Let it be said I totally get where you're coming from. This post was really well made as well, though possibly moreso than most for you. I've honestly been laboring under the impression that you really weren't ever gonna see eye to eye with me enough to phrase your comments with such determined civility.
I honestly thought you'd be kicking my ass by now.
Thanks for not doing that.
Anyhoo...
You riffed on the concept of "healthy." I said: "I like human nature, when it's healthy." Prior to that, I had indicated that I feel that capitalism is a concept based in the roots of human nature. I also believe communism to be so, just in a separate part of it. Not that your ideas as expressed are necessarily communistic in nature, but you're basically saying that consideration for the weakest of the community is primary over consideration for the individual needs of the strongest producers within that community, right?
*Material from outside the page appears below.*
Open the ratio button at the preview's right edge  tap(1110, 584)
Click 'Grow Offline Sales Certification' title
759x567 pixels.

I'm fine with that, at least in one half of my life. That's exactly how I feel about dealings with my family. Most families run on communist principles. I have a complex life, however. When I get out of bed in the morning, and decide what I want to do on any given day, most days I go to work. See, some of my family obligations require money to fulfill. For that, as well as the ever present requirement to feed, shelter and clothe my own self, I need to sell some of my free time in the form of a job well done in exchange for cash.
When I leave the house in my work clothes, I am sacrificing part of my life to fund another. Since work, though rewarding for some (very much so for me,) is generally less fun and fulfilling than hanging out at the house with friends and family, I cannot very well take the for-home attitude about life with me outside now, can I? I need to adopt a less giving, more taking attitude, one of a very competitive point of view. I owe this to my first priority: my private life: the reason I go to work. I need to become a capitalist pig. We all do.
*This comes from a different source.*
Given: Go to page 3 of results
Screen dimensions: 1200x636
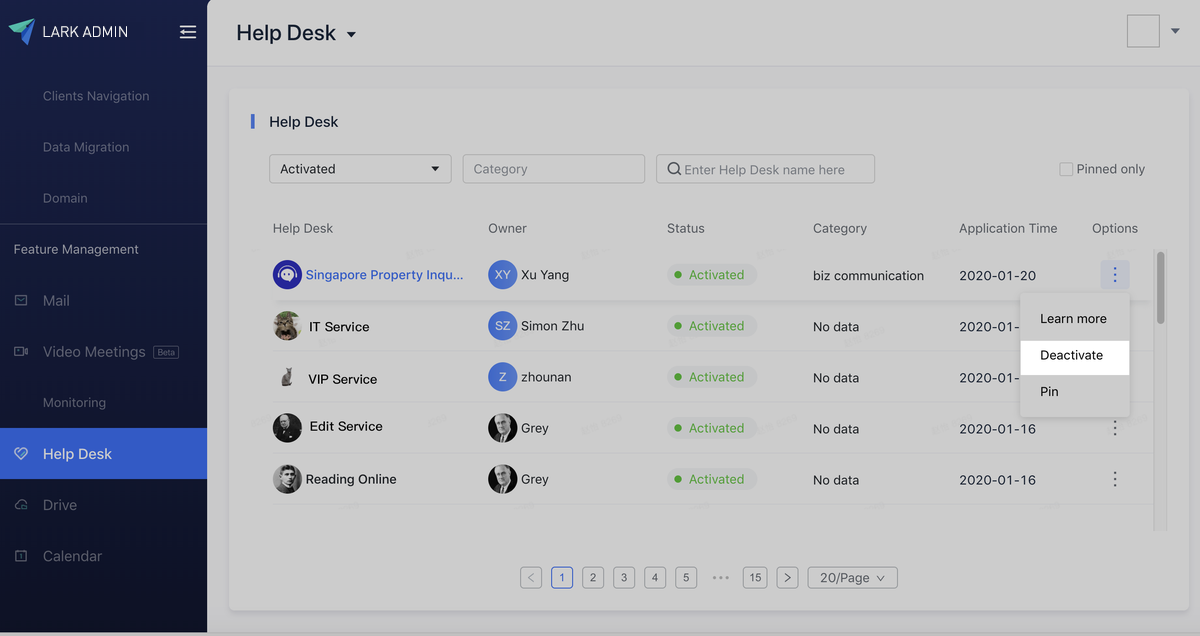Looking at the screenshot, I should [x=624, y=577].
A competitive, capitalistic economy, well maintained by all of us, will provide the most for all of us, right? If we are gonna spend time NOT doing what we love, then we owe it to ourselves to get the biggest economic bang for each of our incremental bucks... and such. So, while we're at home, we are free to live however makes us most happy, and that's typically in a more or less communistic fashion. When we leave our homes, however, we enter the cold, hard world of capitalism, and we are only hurting ourselves if we fail to make that transition gracefully and readily.
The USSR, the single most aggressive experiment in Communism, capitalized, was attempting to prove that extending one half of human nature to cover the more uglier, competitive side... treating the world as if it were one big family so to say; and it failed miserably.
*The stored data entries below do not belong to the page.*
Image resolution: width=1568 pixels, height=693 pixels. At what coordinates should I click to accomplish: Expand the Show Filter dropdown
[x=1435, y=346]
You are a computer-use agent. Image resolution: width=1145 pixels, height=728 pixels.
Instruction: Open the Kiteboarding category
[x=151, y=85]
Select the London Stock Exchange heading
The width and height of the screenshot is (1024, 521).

The USA, Communism's sister experiment, is in the process of failing now. It's inevitable. We have attempted to do exactly the opposite of what started with the Bolshevik Revolution. We wish to eliminate the communal spirit of the family from the human experience. This plan is just as doomed.
I'm not really talking much about economics. This is gonna have to be a long conversation, as it really only concerns the future. Economics is a branch of the science of life. If you don't understand how we live, you can never hope to understand how we might live better, right?
The big misunderstanding that I accused Kahl of making earlier is simply that of believing the big lie that capitalism is the same thing as Capitalism. Small-C "capitalism" is part of what we are, where Large-C "Capitalism" is the governmental interpretation of natural human activity, or an emulation of a kind. Please extrapolate the same correlation between the two forms of communism... it's the same, though inversed in practice.
Ultimately, I'm gonna try to convince you that libertarianism (notice, not capitalized) is the ultimate form of govenrment, and that my fundamentalist attitude toward our American Constitution stems not from some sort of loyalty to tradition, but to a concept that was only hinted at briefly in a long age of various experiments in human slavery.
We are in such an age now. Misunderstanding vital components of human nature any further won't be getting us to the place we need to be any quicker.